[Challenge]: Change "screenshot" to "image" in the lines from the one containing "This screenshot has width=1383, height=591." through the end of the lines, and give back only that part with everything else unchanged. Leave out the pictures.

[Data]:

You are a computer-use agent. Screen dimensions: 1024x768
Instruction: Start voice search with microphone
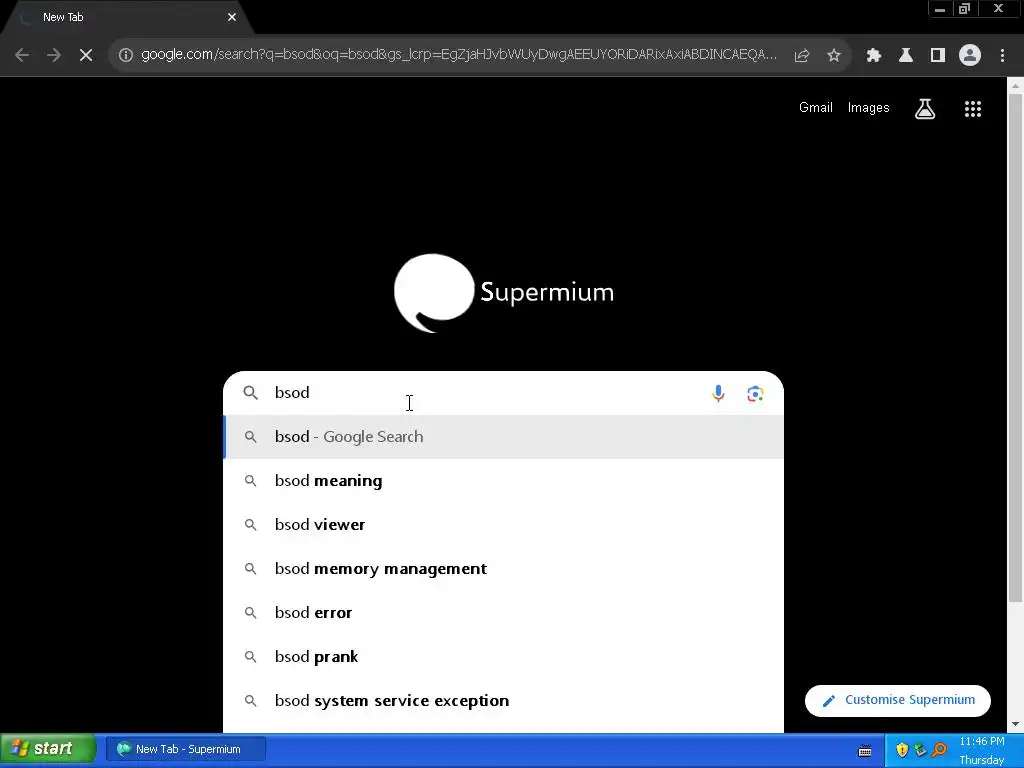[x=718, y=393]
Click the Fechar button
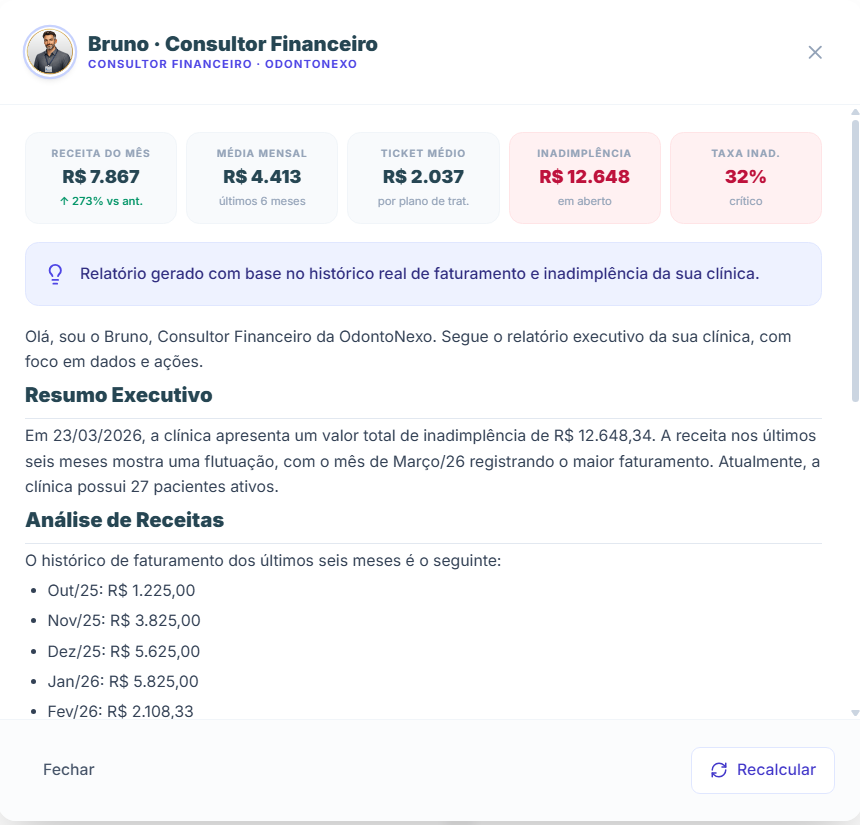Image resolution: width=860 pixels, height=825 pixels. 67,770

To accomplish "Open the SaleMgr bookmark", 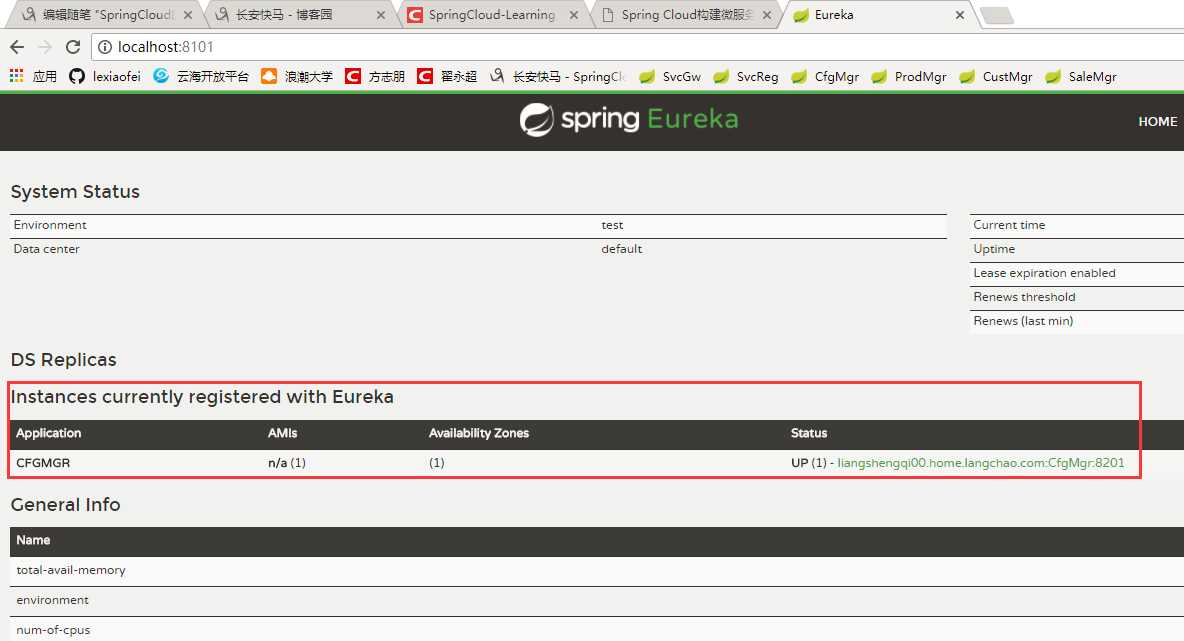I will (x=1081, y=77).
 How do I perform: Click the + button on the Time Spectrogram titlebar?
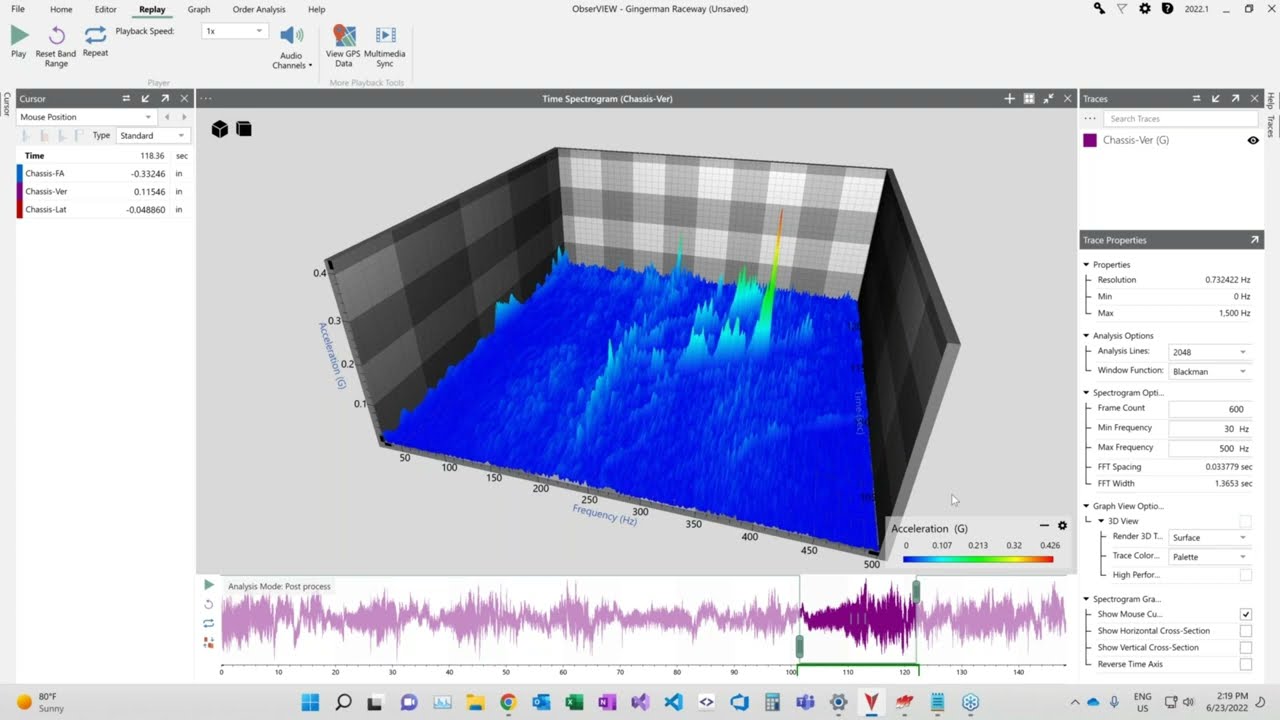pos(1009,98)
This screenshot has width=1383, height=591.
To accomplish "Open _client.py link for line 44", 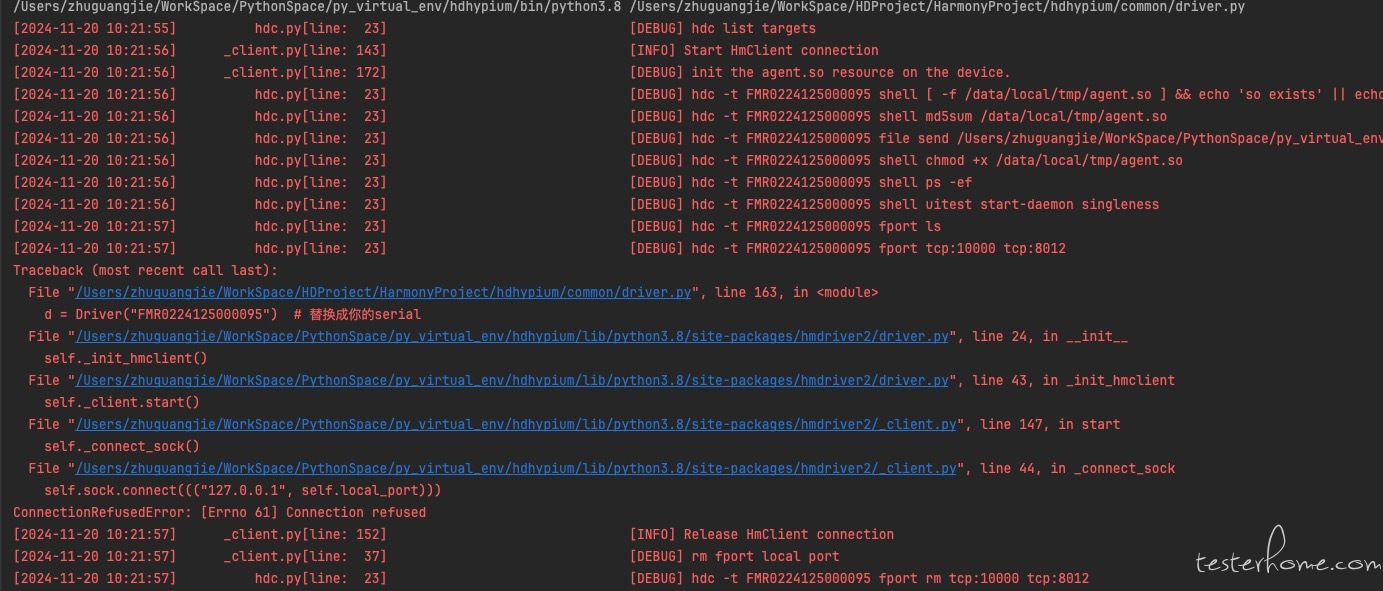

[Solved exercise]:
This image has width=1383, height=591.
To accomplish "Open _client.py link for line 44", 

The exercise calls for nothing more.